(Dataset entries)
=== Section Start ===

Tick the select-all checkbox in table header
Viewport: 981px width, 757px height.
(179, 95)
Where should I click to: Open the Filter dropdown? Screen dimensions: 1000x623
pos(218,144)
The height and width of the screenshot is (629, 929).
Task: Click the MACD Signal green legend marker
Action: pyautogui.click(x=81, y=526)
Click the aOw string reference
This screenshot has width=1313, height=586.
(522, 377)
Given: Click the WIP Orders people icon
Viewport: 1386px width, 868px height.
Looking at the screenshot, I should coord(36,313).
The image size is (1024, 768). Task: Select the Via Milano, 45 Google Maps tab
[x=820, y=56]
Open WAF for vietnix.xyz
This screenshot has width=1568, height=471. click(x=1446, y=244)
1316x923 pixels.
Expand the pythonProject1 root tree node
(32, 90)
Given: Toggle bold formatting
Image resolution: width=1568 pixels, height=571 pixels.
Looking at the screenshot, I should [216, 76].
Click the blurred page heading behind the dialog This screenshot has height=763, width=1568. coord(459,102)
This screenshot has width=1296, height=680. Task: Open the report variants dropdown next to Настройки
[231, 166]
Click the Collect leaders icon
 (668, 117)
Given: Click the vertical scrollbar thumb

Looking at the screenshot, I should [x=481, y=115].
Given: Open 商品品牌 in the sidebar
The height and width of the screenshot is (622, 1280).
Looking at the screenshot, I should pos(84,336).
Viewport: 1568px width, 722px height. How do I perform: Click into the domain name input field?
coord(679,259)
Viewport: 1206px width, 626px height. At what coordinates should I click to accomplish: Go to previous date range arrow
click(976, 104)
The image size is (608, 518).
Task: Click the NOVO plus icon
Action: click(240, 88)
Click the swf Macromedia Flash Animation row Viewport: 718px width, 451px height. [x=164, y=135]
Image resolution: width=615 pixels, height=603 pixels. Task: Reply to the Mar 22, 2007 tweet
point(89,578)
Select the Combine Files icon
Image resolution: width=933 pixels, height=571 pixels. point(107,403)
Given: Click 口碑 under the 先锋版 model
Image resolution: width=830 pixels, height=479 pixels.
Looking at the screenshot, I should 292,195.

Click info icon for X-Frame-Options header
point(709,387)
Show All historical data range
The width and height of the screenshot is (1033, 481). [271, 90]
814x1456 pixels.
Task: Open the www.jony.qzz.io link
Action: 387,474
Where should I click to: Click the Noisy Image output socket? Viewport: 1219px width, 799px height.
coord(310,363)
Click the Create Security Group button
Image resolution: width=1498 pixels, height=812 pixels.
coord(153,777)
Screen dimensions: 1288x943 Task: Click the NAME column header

=== Section End ===

_WORK REQUIRED_. An exact copy of every record is required.

_SOLUTION TO THE PROBLEM_.
Tick the select-all checkbox in table header
Viewport: 981px width, 757px height.
(179, 95)
Where should I click to: Open the Filter dropdown? Screen dimensions: 1000x623
pos(218,144)
The height and width of the screenshot is (629, 929).
Task: Click the MACD Signal green legend marker
Action: pyautogui.click(x=81, y=526)
Click the aOw string reference
This screenshot has width=1313, height=586.
(522, 377)
Given: Click the WIP Orders people icon
Viewport: 1386px width, 868px height.
Looking at the screenshot, I should coord(36,313).
The image size is (1024, 768). Task: Select the Via Milano, 45 Google Maps tab
[x=820, y=56]
Open WAF for vietnix.xyz
This screenshot has width=1568, height=471. click(x=1446, y=244)
1316x923 pixels.
Expand the pythonProject1 root tree node
(32, 90)
Given: Toggle bold formatting
Image resolution: width=1568 pixels, height=571 pixels.
Looking at the screenshot, I should [216, 76].
Click the blurred page heading behind the dialog This screenshot has height=763, width=1568. coord(459,102)
This screenshot has width=1296, height=680. Task: Open the report variants dropdown next to Настройки
[231, 166]
Click the Collect leaders icon
 (668, 117)
Given: Click the vertical scrollbar thumb

Looking at the screenshot, I should [x=481, y=115].
Given: Open 商品品牌 in the sidebar
The height and width of the screenshot is (622, 1280).
Looking at the screenshot, I should pos(84,336).
Viewport: 1568px width, 722px height. How do I perform: Click into the domain name input field?
coord(679,259)
Viewport: 1206px width, 626px height. At what coordinates should I click to accomplish: Go to previous date range arrow
click(976, 104)
The image size is (608, 518).
Task: Click the NOVO plus icon
Action: click(240, 88)
Click the swf Macromedia Flash Animation row Viewport: 718px width, 451px height. [x=164, y=135]
Image resolution: width=615 pixels, height=603 pixels. Task: Reply to the Mar 22, 2007 tweet
point(89,578)
Select the Combine Files icon
Image resolution: width=933 pixels, height=571 pixels. point(107,403)
Given: Click 口碑 under the 先锋版 model
Image resolution: width=830 pixels, height=479 pixels.
Looking at the screenshot, I should 292,195.

Click info icon for X-Frame-Options header
point(709,387)
Show All historical data range
The width and height of the screenshot is (1033, 481). [271, 90]
814x1456 pixels.
Task: Open the www.jony.qzz.io link
Action: 387,474
Where should I click to: Click the Noisy Image output socket? Viewport: 1219px width, 799px height.
coord(310,363)
Click the Create Security Group button
Image resolution: width=1498 pixels, height=812 pixels.
coord(153,777)
Screen dimensions: 1288x943 Task: Click the NAME column header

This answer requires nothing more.